But of course, "civilization" given our propensity to violence, is not only, not guaranteed, but, as Holloway reminds us, that violence is inherently a part of those religious institutions that we have established to protect ourselves from it. Religion, which he characterises in its various forms, as: "strong" and "weak". The strong, that in effect is an expression of weakness; and the weakness, that paradoxically is strength.
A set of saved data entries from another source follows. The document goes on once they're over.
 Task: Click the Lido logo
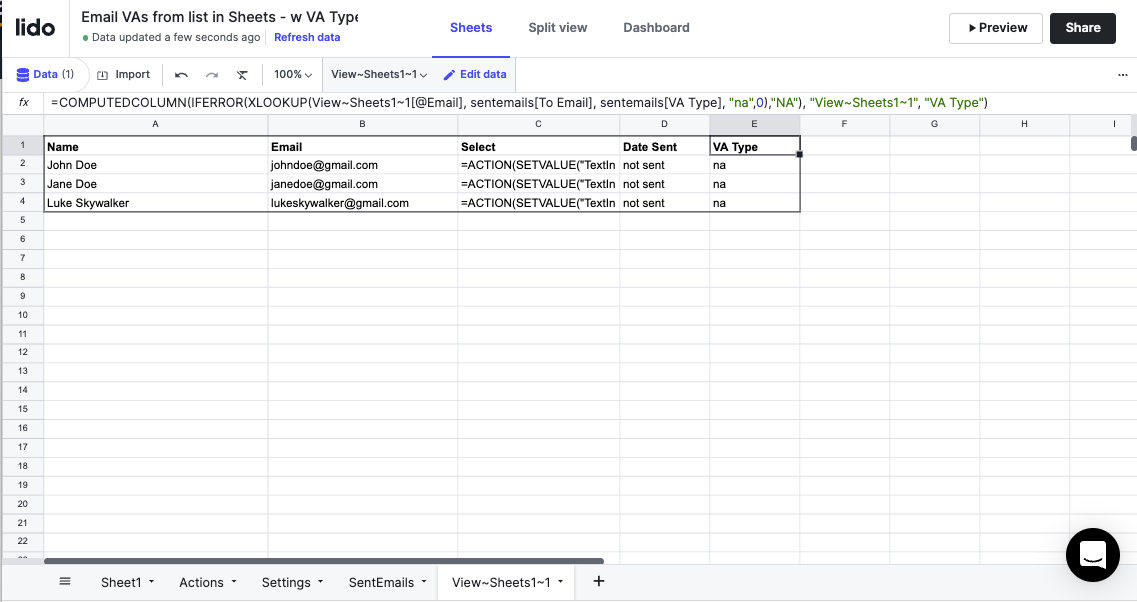coord(35,27)
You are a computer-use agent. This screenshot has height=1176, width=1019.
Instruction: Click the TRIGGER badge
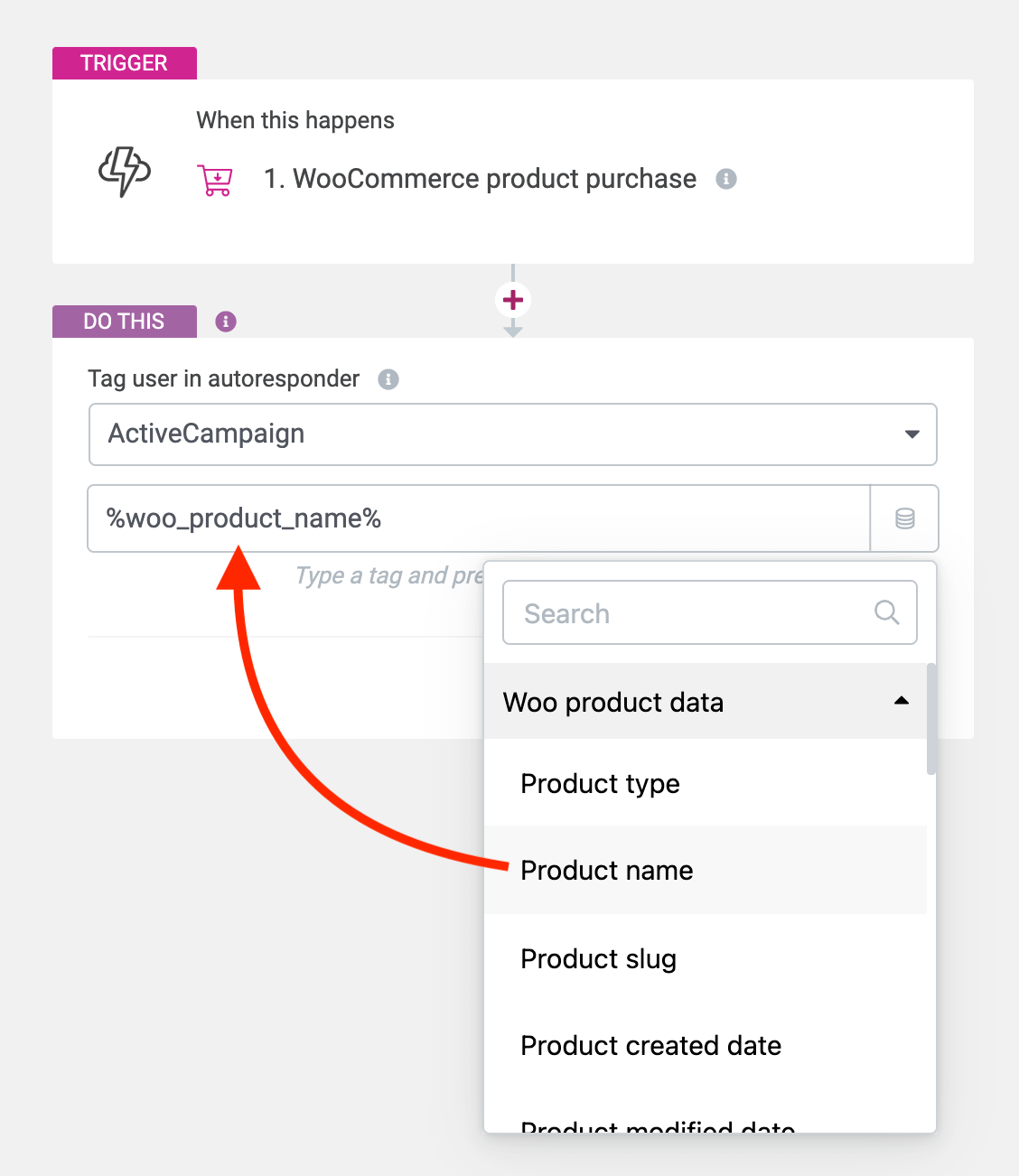coord(124,62)
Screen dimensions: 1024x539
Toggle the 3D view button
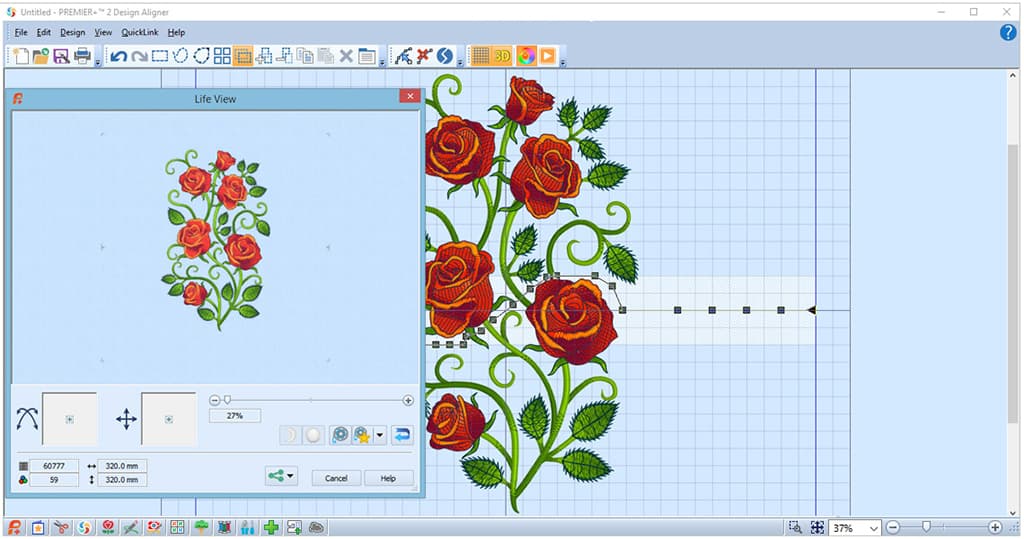coord(504,56)
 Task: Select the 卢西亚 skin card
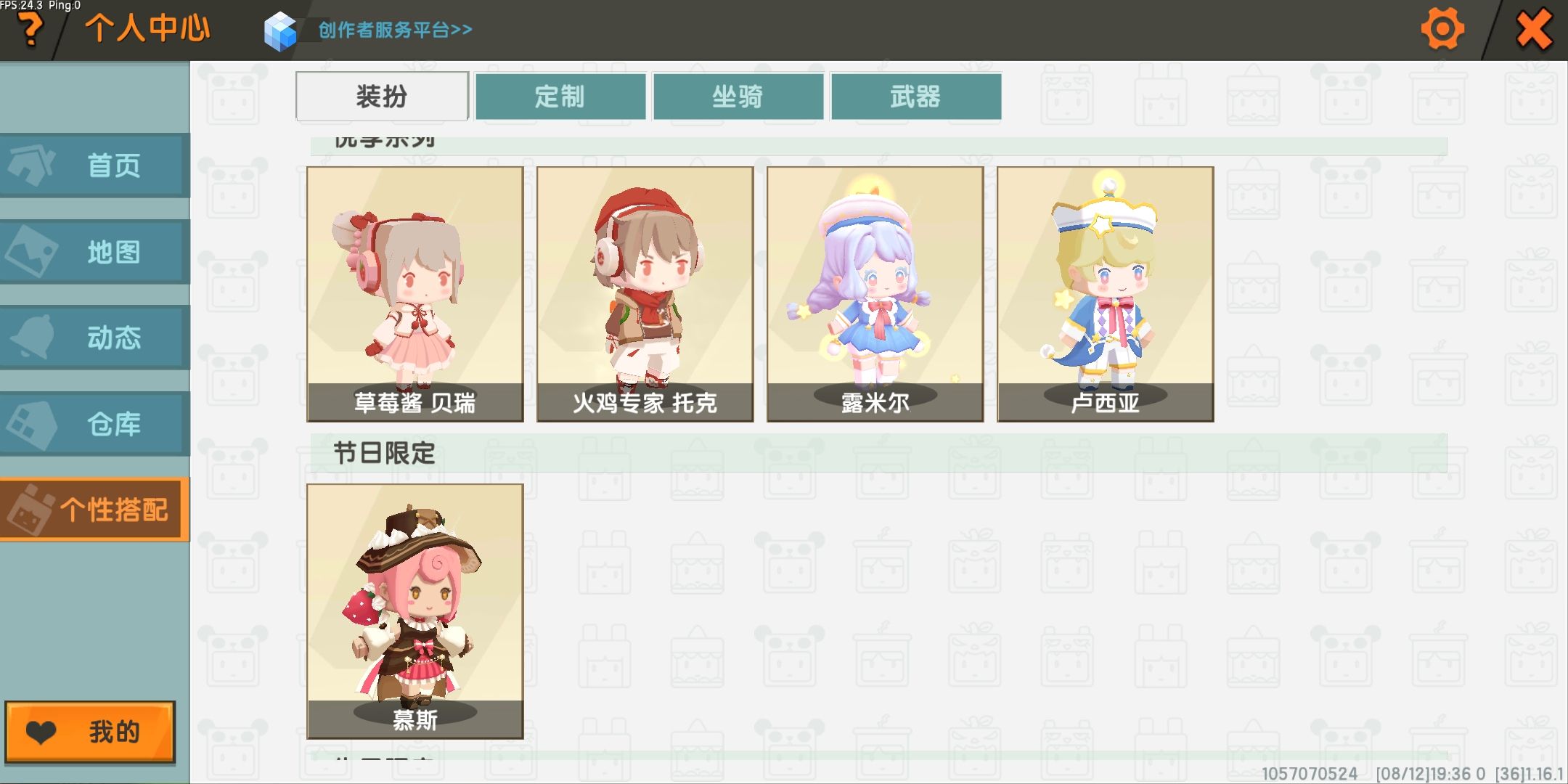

In the context of strong religion and using the analogy of the radio signal, Holloway represents strong religion as a social system that has a clear and perfect signal from the divine, so that it is insulated from "the eroding tide of history". To its adherents, they are in possession of the final and unalterable lifestyle manual, dictated by God during the original broadcast." Claims, that inevitably put it on a collision course with humanity's experience of history. The most glaring examples of which, are reflected in the "dissonance between the Creationist account of the formation of the earth and its animal population and the received scientific account that is broadly accepted by educated secular opinion today." And their "views of the Bible, including its astronomy", that "are held to override all subsequent discoveries and the thinking that flows from them. If the Bible says God created the world and its inhabitants in six days, then that's that." A fundamentalist approach, that carries over to entrenched views about the status of women, and those who are gay.
The chief characteristic of weak religion, he tells us, is "theological modesty" and here's why:
"...humans can never be sure of the meaning behind the signals of transcendence they receive because they themselves are faulty equipment that has to interpret them, and history shows how fatally inadequate they have been at the game. Much blood has been spilt over rival interpretations of these elusive signals, and much human unhappiness has been engendered by the violent disagreements they have provoked."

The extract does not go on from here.